_Your instructions_
Having read the listing below, repeat it exactly.

_Entries shown_
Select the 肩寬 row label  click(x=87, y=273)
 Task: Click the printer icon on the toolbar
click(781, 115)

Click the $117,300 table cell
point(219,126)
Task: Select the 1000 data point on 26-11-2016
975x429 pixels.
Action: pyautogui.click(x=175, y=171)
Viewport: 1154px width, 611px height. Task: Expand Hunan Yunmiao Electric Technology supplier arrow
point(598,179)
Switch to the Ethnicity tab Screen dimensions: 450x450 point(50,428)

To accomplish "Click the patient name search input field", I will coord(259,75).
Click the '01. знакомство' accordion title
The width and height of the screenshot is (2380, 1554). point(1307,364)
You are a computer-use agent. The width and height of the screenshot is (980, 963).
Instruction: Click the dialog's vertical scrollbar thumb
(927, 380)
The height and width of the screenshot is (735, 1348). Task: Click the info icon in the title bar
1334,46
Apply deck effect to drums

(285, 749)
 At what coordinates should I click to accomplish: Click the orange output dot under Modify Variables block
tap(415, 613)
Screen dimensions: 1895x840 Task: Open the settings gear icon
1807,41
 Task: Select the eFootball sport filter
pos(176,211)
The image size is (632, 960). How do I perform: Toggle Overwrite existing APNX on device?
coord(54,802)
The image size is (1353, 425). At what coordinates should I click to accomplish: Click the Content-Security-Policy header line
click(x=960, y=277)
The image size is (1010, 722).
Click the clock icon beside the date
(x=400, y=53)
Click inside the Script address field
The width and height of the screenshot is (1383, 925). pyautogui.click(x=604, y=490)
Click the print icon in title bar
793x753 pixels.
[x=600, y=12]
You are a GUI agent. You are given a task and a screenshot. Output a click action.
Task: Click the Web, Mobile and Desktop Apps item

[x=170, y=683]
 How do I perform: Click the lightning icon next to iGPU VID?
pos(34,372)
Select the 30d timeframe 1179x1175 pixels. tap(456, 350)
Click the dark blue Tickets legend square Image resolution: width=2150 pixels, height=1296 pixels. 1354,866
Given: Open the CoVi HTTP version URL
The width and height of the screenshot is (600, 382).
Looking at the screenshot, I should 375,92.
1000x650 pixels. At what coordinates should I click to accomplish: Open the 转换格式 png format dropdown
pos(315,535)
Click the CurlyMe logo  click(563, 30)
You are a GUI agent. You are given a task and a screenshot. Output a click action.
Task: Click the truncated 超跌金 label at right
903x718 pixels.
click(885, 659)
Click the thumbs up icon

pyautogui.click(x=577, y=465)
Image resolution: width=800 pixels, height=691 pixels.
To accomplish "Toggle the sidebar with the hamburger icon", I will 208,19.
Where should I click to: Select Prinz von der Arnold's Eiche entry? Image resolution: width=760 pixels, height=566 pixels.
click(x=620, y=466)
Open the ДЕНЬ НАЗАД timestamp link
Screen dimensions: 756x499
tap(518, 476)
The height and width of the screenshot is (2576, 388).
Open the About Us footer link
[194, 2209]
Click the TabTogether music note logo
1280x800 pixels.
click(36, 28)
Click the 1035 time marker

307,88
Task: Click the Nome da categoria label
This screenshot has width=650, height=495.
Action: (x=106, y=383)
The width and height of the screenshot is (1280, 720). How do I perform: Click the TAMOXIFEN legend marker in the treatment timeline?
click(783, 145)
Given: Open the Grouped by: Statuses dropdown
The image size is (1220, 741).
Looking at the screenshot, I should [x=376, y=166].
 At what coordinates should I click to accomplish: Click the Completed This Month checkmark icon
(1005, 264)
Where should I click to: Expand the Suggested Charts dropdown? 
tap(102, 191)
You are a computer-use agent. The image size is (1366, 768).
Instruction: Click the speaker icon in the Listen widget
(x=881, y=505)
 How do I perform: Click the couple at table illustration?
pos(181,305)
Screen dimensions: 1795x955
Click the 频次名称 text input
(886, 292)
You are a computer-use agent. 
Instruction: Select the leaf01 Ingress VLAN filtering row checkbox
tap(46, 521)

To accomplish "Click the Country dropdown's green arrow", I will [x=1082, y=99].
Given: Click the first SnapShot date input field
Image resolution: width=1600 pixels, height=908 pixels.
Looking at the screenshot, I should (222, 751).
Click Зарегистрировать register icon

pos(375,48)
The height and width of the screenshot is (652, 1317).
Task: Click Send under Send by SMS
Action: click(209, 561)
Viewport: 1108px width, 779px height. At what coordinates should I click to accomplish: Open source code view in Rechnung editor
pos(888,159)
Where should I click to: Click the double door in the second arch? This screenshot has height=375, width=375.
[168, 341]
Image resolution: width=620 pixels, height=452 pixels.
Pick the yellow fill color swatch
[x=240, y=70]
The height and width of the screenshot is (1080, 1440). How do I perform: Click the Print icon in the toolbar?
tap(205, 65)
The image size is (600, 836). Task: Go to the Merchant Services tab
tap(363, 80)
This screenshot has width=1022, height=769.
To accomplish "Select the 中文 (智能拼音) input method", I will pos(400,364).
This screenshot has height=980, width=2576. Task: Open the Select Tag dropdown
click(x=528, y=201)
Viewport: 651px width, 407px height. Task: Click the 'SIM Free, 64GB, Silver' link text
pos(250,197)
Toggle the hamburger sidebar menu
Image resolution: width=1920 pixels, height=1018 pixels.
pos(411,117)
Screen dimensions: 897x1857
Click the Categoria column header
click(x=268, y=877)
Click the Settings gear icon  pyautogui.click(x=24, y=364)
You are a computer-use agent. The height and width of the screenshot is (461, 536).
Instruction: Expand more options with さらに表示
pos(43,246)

_Task answer_
Select the 肩寬 row label  click(x=87, y=273)
 Task: Click the printer icon on the toolbar
click(781, 115)

Click the $117,300 table cell
point(219,126)
Task: Select the 1000 data point on 26-11-2016
975x429 pixels.
Action: pyautogui.click(x=175, y=171)
Viewport: 1154px width, 611px height. Task: Expand Hunan Yunmiao Electric Technology supplier arrow
point(598,179)
Switch to the Ethnicity tab Screen dimensions: 450x450 point(50,428)

To accomplish "Click the patient name search input field", I will coord(259,75).
Click the '01. знакомство' accordion title
The width and height of the screenshot is (2380, 1554). point(1307,364)
You are a computer-use agent. The width and height of the screenshot is (980, 963).
Instruction: Click the dialog's vertical scrollbar thumb
(927, 380)
The height and width of the screenshot is (735, 1348). Task: Click the info icon in the title bar
1334,46
Apply deck effect to drums

(285, 749)
 At what coordinates should I click to accomplish: Click the orange output dot under Modify Variables block
tap(415, 613)
Screen dimensions: 1895x840 Task: Open the settings gear icon
1807,41
 Task: Select the eFootball sport filter
pos(176,211)
The image size is (632, 960). How do I perform: Toggle Overwrite existing APNX on device?
coord(54,802)
The image size is (1353, 425). At what coordinates should I click to accomplish: Click the Content-Security-Policy header line
click(x=960, y=277)
The image size is (1010, 722).
Click the clock icon beside the date
(x=400, y=53)
Click inside the Script address field
The width and height of the screenshot is (1383, 925). pyautogui.click(x=604, y=490)
Click the print icon in title bar
793x753 pixels.
[x=600, y=12]
You are a GUI agent. You are given a task and a screenshot. Output a click action.
Task: Click the Web, Mobile and Desktop Apps item

[x=170, y=683]
 How do I perform: Click the lightning icon next to iGPU VID?
pos(34,372)
Select the 30d timeframe 1179x1175 pixels. tap(456, 350)
Click the dark blue Tickets legend square Image resolution: width=2150 pixels, height=1296 pixels. 1354,866
Given: Open the CoVi HTTP version URL
The width and height of the screenshot is (600, 382).
Looking at the screenshot, I should 375,92.
1000x650 pixels. At what coordinates should I click to accomplish: Open the 转换格式 png format dropdown
pos(315,535)
Click the CurlyMe logo  click(563, 30)
You are a GUI agent. You are given a task and a screenshot. Output a click action.
Task: Click the truncated 超跌金 label at right
903x718 pixels.
click(885, 659)
Click the thumbs up icon

pyautogui.click(x=577, y=465)
Image resolution: width=800 pixels, height=691 pixels.
To accomplish "Toggle the sidebar with the hamburger icon", I will 208,19.
Where should I click to: Select Prinz von der Arnold's Eiche entry? Image resolution: width=760 pixels, height=566 pixels.
click(x=620, y=466)
Open the ДЕНЬ НАЗАД timestamp link
Screen dimensions: 756x499
tap(518, 476)
The height and width of the screenshot is (2576, 388).
Open the About Us footer link
[194, 2209]
Click the TabTogether music note logo
1280x800 pixels.
click(36, 28)
Click the 1035 time marker

307,88
Task: Click the Nome da categoria label
This screenshot has width=650, height=495.
Action: (x=106, y=383)
The width and height of the screenshot is (1280, 720). How do I perform: Click the TAMOXIFEN legend marker in the treatment timeline?
click(783, 145)
Given: Open the Grouped by: Statuses dropdown
The image size is (1220, 741).
Looking at the screenshot, I should [x=376, y=166].
 At what coordinates should I click to accomplish: Click the Completed This Month checkmark icon
(1005, 264)
Where should I click to: Expand the Suggested Charts dropdown? 
tap(102, 191)
You are a computer-use agent. The image size is (1366, 768).
Instruction: Click the speaker icon in the Listen widget
(x=881, y=505)
 How do I perform: Click the couple at table illustration?
pos(181,305)
Screen dimensions: 1795x955
Click the 频次名称 text input
(886, 292)
You are a computer-use agent. 
Instruction: Select the leaf01 Ingress VLAN filtering row checkbox
tap(46, 521)

To accomplish "Click the Country dropdown's green arrow", I will [x=1082, y=99].
Given: Click the first SnapShot date input field
Image resolution: width=1600 pixels, height=908 pixels.
Looking at the screenshot, I should (222, 751).
Click Зарегистрировать register icon

pos(375,48)
The height and width of the screenshot is (652, 1317).
Task: Click Send under Send by SMS
Action: click(209, 561)
Viewport: 1108px width, 779px height. At what coordinates should I click to accomplish: Open source code view in Rechnung editor
pos(888,159)
Where should I click to: Click the double door in the second arch? This screenshot has height=375, width=375.
[168, 341]
Image resolution: width=620 pixels, height=452 pixels.
Pick the yellow fill color swatch
[x=240, y=70]
The height and width of the screenshot is (1080, 1440). How do I perform: Click the Print icon in the toolbar?
tap(205, 65)
The image size is (600, 836). Task: Go to the Merchant Services tab
tap(363, 80)
This screenshot has width=1022, height=769.
To accomplish "Select the 中文 (智能拼音) input method", I will pos(400,364).
This screenshot has height=980, width=2576. Task: Open the Select Tag dropdown
click(x=528, y=201)
Viewport: 651px width, 407px height. Task: Click the 'SIM Free, 64GB, Silver' link text
pos(250,197)
Toggle the hamburger sidebar menu
Image resolution: width=1920 pixels, height=1018 pixels.
pos(411,117)
Screen dimensions: 897x1857
Click the Categoria column header
click(x=268, y=877)
Click the Settings gear icon  pyautogui.click(x=24, y=364)
You are a computer-use agent. The height and width of the screenshot is (461, 536).
Instruction: Expand more options with さらに表示
pos(43,246)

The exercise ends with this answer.